__Stored data__:
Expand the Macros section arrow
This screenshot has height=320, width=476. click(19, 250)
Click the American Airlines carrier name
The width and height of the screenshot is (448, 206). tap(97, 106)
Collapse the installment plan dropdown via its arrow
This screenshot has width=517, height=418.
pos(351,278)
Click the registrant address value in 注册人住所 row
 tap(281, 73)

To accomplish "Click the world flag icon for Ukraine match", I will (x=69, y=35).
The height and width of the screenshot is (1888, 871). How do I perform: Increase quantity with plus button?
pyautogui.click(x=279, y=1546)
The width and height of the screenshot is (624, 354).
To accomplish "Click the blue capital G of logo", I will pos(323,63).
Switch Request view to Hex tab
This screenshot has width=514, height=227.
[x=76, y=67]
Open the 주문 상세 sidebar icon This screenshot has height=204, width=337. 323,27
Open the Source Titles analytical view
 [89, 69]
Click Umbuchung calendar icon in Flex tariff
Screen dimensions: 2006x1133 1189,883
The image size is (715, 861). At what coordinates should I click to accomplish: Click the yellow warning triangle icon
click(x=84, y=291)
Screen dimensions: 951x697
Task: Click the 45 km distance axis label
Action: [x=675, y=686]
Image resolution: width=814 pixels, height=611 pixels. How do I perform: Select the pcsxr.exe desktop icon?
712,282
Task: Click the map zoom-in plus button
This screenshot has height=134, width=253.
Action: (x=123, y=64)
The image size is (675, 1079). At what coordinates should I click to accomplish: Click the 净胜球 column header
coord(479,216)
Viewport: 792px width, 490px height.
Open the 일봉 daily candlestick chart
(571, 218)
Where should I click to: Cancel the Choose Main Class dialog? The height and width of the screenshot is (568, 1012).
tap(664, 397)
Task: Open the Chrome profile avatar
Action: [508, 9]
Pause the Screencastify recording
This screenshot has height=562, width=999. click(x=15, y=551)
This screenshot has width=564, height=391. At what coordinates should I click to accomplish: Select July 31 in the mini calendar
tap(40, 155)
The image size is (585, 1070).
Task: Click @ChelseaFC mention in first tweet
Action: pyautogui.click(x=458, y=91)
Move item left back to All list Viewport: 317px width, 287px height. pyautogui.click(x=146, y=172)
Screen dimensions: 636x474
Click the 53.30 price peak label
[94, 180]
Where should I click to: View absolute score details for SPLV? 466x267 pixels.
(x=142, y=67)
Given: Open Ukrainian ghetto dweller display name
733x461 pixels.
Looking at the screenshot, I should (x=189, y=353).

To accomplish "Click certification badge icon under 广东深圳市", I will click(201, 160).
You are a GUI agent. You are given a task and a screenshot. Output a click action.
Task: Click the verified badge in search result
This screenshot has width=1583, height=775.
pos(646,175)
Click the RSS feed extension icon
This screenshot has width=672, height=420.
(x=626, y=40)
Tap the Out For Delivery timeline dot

__Task description__: Restate word for word only the lines running from the beginning of the data to the line holding "Task: Click the map zoom-in plus button", both included.

__Result__:
Expand the Macros section arrow
This screenshot has height=320, width=476. click(19, 250)
Click the American Airlines carrier name
The width and height of the screenshot is (448, 206). tap(97, 106)
Collapse the installment plan dropdown via its arrow
This screenshot has width=517, height=418.
pos(351,278)
Click the registrant address value in 注册人住所 row
 tap(281, 73)

To accomplish "Click the world flag icon for Ukraine match", I will (x=69, y=35).
The height and width of the screenshot is (1888, 871). How do I perform: Increase quantity with plus button?
pyautogui.click(x=279, y=1546)
The width and height of the screenshot is (624, 354).
To accomplish "Click the blue capital G of logo", I will pos(323,63).
Switch Request view to Hex tab
This screenshot has width=514, height=227.
[x=76, y=67]
Open the 주문 상세 sidebar icon This screenshot has height=204, width=337. 323,27
Open the Source Titles analytical view
 [89, 69]
Click Umbuchung calendar icon in Flex tariff
Screen dimensions: 2006x1133 1189,883
The image size is (715, 861). At what coordinates should I click to accomplish: Click the yellow warning triangle icon
click(x=84, y=291)
Screen dimensions: 951x697
Task: Click the 45 km distance axis label
Action: [x=675, y=686]
Image resolution: width=814 pixels, height=611 pixels. How do I perform: Select the pcsxr.exe desktop icon?
712,282
Task: Click the map zoom-in plus button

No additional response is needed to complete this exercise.